L’exemple africain est apparu dans les années quatre-vingt. C’était par courrier ou télécopie que ces missives étaient envoyées aux naïfs, en leur promettant l’achat de pétrole brut à des prix défiant toute concurrence. Originaire du Nigeria, cette arnaque a vite profité de l’essor du mail pour se propager. Le site Crimes-ofpersuasion. com répertorie pas moins de 416 exemples différents ! Les pays africains ont vite commencé à imiter ces tentatives d’extorsions de fond. Avec succès ? Juergen Ahlmann peut en témoigner. Cet habitant de San Diego a eu la bonne idée de répondre à un mail lui demandant d’investir dans des mines de diamants. Provenance des pierres : la Tanzanie, le Kenya mais aussi la République du Congo… Vu la guerre civile et le pillage organisé dans l’ancien Zaïre, les diamants sont bradés. Une « sale affaire » qui tourne au cauchemar pour les businessmen opportunistes. Ils ont été retenus en otage dix jours par leurs « partenaires » nigérians. Rançon demandée : 30 mille dollars. Mike Otieno, l’auteur du mail, a été finalement arrêté par la police de Nairobi. Consultant en économie, l’homme avait abandonné ses livres comptables pour le grand banditisme.
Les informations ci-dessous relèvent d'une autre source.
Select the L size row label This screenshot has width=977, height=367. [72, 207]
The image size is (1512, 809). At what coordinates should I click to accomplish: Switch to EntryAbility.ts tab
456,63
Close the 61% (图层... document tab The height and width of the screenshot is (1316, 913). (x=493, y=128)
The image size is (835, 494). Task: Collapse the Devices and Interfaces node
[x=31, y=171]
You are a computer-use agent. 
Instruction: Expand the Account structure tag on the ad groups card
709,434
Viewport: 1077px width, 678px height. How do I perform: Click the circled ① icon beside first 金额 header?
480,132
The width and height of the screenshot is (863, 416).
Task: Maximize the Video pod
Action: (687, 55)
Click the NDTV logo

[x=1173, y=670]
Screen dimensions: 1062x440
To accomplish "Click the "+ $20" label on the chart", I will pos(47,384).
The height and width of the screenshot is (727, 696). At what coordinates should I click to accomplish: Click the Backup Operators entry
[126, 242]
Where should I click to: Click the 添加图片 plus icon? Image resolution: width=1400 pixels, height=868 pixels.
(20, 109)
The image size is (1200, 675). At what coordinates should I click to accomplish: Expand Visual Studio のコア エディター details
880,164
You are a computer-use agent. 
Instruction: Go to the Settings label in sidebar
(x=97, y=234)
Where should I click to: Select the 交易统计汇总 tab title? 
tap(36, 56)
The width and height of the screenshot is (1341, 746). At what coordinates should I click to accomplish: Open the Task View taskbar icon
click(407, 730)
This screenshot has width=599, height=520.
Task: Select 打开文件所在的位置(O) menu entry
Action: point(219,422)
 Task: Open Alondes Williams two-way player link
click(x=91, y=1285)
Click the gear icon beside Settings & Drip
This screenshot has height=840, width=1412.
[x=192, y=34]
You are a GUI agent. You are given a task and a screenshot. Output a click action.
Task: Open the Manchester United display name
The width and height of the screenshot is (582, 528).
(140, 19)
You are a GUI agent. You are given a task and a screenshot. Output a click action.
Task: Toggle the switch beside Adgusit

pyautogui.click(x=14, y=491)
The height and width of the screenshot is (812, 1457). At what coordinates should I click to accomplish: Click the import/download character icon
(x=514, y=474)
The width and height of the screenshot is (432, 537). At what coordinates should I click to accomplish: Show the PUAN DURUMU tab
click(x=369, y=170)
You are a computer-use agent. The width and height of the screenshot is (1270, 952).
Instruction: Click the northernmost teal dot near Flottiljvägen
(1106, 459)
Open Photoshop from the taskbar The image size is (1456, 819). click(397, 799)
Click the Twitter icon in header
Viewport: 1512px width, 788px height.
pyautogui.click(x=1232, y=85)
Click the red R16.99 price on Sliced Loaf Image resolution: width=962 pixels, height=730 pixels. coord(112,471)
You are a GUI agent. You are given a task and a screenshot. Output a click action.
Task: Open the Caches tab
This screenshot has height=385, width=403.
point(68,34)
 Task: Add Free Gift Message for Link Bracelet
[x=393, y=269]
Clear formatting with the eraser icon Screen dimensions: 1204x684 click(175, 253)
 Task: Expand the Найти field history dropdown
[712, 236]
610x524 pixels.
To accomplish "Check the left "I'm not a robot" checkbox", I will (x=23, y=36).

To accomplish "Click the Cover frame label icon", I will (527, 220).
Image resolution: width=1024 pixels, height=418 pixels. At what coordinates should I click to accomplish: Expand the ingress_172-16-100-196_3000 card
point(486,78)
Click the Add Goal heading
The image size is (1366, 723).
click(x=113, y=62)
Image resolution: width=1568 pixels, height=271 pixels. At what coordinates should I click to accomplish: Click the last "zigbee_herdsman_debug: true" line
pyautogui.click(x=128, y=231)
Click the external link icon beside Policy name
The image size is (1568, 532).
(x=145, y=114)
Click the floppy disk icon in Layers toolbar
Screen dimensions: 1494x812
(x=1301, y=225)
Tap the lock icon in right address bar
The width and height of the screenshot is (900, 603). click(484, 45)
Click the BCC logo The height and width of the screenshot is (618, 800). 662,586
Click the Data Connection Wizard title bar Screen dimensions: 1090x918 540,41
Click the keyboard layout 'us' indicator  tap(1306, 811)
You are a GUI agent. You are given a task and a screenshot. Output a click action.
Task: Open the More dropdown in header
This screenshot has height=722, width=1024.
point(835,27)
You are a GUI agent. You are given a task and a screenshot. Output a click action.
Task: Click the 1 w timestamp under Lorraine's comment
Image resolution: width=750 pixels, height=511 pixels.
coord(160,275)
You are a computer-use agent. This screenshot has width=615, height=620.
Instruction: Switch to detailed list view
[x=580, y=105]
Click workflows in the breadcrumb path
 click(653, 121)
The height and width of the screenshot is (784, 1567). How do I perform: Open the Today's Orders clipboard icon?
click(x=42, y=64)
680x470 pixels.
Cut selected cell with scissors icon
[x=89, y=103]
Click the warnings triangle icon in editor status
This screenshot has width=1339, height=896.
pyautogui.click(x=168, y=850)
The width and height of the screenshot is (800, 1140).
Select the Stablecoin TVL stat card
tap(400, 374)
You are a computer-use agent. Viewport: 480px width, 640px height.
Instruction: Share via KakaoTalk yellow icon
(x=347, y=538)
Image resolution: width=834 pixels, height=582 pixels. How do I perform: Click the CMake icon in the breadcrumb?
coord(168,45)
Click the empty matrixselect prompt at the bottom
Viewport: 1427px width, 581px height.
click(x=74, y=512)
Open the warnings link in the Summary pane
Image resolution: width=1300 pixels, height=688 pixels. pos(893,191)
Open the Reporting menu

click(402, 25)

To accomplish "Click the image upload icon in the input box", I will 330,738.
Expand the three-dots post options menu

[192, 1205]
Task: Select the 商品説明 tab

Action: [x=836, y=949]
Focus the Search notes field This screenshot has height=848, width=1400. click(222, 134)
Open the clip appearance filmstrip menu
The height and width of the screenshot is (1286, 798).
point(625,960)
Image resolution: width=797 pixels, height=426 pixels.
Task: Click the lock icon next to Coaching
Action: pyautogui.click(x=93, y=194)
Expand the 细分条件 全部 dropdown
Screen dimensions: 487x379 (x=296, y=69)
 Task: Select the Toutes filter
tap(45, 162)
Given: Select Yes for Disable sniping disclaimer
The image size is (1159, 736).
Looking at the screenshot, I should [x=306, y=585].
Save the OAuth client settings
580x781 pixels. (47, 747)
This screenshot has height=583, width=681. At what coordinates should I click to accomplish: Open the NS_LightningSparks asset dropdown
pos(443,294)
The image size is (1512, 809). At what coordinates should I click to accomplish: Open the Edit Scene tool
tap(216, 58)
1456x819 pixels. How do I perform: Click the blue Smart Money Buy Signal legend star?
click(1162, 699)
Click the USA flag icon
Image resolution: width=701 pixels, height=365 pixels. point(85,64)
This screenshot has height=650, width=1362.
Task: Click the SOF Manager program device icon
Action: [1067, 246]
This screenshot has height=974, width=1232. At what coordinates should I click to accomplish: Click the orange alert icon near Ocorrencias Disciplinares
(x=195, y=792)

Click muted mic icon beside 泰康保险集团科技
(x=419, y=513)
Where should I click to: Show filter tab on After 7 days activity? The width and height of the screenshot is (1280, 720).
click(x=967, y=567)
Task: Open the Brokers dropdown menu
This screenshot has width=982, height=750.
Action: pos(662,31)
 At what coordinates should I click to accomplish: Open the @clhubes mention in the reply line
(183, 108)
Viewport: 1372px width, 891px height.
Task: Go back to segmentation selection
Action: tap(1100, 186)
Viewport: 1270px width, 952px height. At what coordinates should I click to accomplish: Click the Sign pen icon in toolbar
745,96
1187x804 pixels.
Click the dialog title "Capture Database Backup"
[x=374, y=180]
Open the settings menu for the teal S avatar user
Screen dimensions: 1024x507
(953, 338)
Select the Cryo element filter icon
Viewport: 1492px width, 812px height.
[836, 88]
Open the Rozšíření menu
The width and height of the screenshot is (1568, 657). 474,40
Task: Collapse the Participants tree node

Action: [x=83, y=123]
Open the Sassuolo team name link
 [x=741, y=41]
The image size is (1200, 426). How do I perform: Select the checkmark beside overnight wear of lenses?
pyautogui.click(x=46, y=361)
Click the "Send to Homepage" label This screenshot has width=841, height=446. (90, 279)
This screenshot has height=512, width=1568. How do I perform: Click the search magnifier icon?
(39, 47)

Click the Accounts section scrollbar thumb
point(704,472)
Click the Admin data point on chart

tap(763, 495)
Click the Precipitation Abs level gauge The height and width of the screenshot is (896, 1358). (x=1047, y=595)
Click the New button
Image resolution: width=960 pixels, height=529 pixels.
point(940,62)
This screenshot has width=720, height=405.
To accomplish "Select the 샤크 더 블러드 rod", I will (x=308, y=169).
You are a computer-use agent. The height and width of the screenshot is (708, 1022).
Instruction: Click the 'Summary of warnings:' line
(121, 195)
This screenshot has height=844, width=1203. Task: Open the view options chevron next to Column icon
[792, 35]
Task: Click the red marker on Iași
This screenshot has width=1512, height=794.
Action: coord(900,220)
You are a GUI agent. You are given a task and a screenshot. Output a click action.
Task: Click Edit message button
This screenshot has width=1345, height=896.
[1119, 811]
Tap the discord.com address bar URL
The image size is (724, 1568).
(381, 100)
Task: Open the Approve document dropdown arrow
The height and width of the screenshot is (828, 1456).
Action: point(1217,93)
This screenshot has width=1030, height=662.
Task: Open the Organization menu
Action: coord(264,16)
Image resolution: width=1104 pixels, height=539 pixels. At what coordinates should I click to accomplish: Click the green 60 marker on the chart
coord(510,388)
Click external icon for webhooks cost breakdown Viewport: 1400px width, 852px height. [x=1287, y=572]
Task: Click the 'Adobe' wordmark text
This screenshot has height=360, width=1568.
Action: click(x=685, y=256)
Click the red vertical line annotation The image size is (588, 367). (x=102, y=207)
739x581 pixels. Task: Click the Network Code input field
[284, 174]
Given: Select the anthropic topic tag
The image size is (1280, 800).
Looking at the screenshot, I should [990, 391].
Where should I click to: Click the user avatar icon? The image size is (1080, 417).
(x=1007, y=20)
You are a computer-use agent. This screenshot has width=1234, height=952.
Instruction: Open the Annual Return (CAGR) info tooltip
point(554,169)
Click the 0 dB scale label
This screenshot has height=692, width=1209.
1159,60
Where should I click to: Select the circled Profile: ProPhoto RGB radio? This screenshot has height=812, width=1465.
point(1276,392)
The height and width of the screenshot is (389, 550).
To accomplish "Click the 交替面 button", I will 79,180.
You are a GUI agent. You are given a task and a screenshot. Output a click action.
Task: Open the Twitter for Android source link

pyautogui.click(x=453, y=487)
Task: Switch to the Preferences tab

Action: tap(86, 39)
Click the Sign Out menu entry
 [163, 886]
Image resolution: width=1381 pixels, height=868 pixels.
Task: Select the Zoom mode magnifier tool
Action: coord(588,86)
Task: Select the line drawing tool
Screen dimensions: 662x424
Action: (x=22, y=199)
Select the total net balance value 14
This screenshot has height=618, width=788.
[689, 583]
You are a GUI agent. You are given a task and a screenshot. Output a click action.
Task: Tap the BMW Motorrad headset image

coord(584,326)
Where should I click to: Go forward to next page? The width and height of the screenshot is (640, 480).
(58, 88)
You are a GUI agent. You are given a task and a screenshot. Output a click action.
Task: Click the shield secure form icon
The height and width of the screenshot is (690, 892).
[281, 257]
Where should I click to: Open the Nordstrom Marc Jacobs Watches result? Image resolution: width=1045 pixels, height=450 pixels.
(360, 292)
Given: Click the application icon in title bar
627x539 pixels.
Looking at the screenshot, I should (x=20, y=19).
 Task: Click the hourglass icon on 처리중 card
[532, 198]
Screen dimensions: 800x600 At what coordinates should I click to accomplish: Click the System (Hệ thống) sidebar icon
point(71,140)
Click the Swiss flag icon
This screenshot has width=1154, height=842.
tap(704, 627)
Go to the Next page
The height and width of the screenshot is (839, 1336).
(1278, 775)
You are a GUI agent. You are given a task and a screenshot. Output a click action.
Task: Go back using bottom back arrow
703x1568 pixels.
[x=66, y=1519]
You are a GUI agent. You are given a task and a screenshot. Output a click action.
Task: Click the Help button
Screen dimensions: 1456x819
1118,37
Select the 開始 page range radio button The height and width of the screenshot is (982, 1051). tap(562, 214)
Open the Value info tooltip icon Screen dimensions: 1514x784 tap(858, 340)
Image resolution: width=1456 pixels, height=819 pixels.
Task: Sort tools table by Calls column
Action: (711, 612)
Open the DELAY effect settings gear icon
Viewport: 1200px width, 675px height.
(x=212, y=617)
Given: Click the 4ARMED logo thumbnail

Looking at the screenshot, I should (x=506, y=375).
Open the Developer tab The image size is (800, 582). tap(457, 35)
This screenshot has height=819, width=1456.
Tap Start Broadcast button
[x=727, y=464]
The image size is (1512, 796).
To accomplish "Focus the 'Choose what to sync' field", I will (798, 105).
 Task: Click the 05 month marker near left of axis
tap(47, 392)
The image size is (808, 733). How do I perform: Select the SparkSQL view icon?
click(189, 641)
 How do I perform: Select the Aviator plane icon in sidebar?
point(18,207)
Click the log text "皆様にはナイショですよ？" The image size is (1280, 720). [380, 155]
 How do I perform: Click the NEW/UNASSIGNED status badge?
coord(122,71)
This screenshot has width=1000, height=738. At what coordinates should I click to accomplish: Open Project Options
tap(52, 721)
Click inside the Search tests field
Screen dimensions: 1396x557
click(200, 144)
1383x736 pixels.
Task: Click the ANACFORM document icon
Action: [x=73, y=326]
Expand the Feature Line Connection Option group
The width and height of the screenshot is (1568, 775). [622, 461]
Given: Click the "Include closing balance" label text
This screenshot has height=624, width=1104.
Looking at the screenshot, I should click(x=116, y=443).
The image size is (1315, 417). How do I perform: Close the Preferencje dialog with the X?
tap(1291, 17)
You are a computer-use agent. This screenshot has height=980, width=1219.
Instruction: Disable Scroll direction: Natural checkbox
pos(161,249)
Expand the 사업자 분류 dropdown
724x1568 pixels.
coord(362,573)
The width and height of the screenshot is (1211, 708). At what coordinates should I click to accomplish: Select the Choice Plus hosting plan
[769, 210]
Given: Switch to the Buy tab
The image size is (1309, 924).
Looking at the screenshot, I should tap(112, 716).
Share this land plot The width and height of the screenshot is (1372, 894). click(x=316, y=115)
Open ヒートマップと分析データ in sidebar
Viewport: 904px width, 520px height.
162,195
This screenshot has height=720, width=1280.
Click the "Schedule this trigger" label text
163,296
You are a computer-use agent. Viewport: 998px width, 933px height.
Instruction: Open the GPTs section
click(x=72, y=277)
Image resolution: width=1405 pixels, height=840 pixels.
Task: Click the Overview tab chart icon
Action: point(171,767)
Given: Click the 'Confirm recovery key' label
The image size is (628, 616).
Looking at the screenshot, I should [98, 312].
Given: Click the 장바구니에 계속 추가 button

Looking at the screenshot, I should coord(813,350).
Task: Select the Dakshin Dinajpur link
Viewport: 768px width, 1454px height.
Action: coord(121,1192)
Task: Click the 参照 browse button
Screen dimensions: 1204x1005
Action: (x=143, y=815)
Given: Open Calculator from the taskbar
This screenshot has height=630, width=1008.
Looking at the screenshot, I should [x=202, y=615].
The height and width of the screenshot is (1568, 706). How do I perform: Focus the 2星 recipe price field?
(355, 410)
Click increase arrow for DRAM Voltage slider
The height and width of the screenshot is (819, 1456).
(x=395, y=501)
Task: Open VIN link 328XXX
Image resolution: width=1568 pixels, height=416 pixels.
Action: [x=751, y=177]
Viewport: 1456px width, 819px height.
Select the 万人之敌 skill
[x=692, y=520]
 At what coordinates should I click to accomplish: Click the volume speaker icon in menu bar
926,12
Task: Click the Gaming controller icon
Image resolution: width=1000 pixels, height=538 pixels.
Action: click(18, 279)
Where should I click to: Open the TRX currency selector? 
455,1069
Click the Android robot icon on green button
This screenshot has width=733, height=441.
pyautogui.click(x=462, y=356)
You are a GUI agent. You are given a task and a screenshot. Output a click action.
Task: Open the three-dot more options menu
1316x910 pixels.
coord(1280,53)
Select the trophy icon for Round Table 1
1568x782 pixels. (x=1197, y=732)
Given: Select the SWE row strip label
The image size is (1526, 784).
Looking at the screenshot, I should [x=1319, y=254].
Cette arnaque à destination de l’Occident devient un des plus courants. Selon Hoaxbuster.com, une manifestation d’internautes a même eu lieu devant la Maison- Blanche et l’ambassade du Nigeria pour dénoncer ces pratiques frauduleuses. Alors la prochaine fois que le fils de Mengistu ou d’Amin Dada vous écrit, envoyez directement ses délires électroniques dans votre corbeille.